E’ (anche) una metafora politica, quella del coronavirus. Ci spiega bene, drammaticamente, come non ci possiamo più permettere alcune delle dissennatezze tipiche del pensiero populista e sovranista che ha tenuto banco in questi anni. In almeno tre sensi.

Primo. La globalizzazione è un punto fermo. Può facilitare anche il transito dei virus, ovviamente. Ma resta l’unico modo che abbiamo per fare fronte a quei problemi che nessun paese è in grado di affrontare da solo. Da questo angolo visuale, la chiusura delle frontiere è un non senso.

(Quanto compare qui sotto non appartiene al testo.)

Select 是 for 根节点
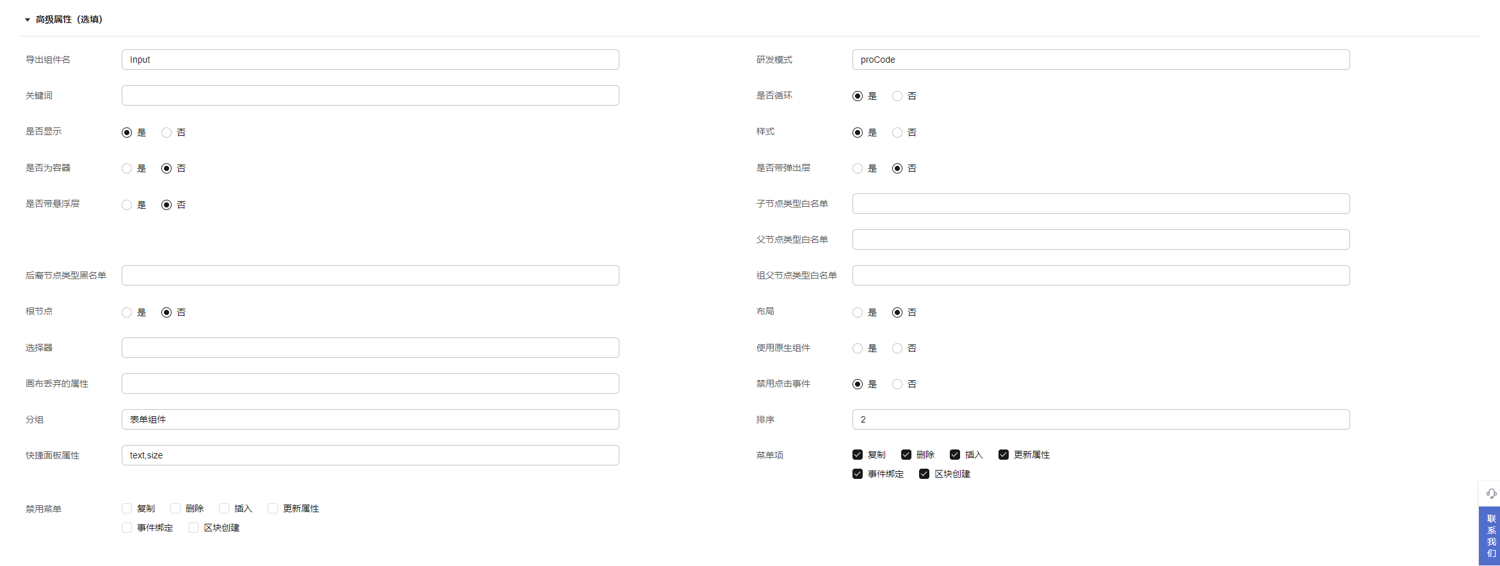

Secondo. Nessuna emergenza si può affrontare segmentando oltremisura il territorio. Comuni, province e regioni non possono andare in ordine sparso quando arriva addosso al paese una difficoltà così impegnativa. I coriandoli del localismo esasperato vanno ricomposti in una logica di sistema.

Terzo. Le competenze sono un valore. Magari, a volte, un valore controverso e discutibile. Ma nessuna persona di buonsenso potrebbe continuare a recitare la filastrocca dell’uno-che-vale-uno in presenza di un’emergenza sanitaria di questa portata. C’è “uno” e “uno”, e non tutti hanno lo stesso valore.